GOAL OF THE EXERCISE
Copy out the entries from the line with "This screenshot has" to the line with "brand-logo-icon is located", word for word.

PROVIDED RECORDS
####
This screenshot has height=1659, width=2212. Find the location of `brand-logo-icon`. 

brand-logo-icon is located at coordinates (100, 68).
####
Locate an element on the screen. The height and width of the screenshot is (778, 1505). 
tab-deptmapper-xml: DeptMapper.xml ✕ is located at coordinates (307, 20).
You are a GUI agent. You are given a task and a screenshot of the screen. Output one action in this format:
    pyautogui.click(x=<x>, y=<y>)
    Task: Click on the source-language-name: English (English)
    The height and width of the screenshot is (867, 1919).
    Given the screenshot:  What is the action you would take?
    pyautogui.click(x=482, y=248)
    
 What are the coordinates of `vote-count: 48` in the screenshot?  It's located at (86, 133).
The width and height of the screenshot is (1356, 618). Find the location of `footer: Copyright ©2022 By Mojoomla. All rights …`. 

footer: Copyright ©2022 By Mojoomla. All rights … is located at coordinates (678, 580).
####
TASK ANSWER
This screenshot has height=1659, width=2212. Find the location of `brand-logo-icon`. 

brand-logo-icon is located at coordinates (100, 68).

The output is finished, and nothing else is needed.